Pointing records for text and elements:
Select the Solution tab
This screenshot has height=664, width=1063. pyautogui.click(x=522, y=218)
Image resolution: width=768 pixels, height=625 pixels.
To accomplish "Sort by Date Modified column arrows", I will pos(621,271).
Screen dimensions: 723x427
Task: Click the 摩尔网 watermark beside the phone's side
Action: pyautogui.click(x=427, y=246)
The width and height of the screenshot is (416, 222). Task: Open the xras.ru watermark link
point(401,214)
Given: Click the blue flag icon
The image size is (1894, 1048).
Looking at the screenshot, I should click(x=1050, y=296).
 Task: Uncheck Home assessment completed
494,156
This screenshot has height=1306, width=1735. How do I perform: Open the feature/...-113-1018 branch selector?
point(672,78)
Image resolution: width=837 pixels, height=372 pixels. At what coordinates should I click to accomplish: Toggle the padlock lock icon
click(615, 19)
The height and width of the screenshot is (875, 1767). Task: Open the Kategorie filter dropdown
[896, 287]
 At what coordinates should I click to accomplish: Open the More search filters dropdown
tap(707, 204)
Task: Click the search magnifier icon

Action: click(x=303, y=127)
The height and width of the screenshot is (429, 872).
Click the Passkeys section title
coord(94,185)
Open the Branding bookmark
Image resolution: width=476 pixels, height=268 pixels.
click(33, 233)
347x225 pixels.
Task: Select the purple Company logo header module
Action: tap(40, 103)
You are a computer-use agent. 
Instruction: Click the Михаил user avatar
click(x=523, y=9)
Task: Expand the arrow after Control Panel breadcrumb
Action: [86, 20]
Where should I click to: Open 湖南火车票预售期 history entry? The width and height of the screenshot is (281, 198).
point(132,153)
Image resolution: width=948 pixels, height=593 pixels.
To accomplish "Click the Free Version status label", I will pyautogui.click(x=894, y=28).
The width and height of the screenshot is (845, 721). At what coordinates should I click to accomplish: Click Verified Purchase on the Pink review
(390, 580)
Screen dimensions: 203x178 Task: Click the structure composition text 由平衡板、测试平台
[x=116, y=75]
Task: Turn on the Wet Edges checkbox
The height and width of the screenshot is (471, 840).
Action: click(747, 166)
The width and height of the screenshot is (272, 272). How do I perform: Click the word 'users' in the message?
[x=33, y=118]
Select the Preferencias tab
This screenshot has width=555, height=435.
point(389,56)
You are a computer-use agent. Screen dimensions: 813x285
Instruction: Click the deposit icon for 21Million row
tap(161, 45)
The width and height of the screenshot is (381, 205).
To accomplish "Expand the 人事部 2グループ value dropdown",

Short exercise:
Please find every line in the items above that contains the word "coordinates" and copy each of those lines in full.

Full response:
Image resolution: width=837 pixels, height=372 pixels. At what coordinates should I click to accomplish: Toggle the padlock lock icon
 At what coordinates should I click to accomplish: Open the More search filters dropdown
The width and height of the screenshot is (845, 721). At what coordinates should I click to accomplish: Click Verified Purchase on the Pink review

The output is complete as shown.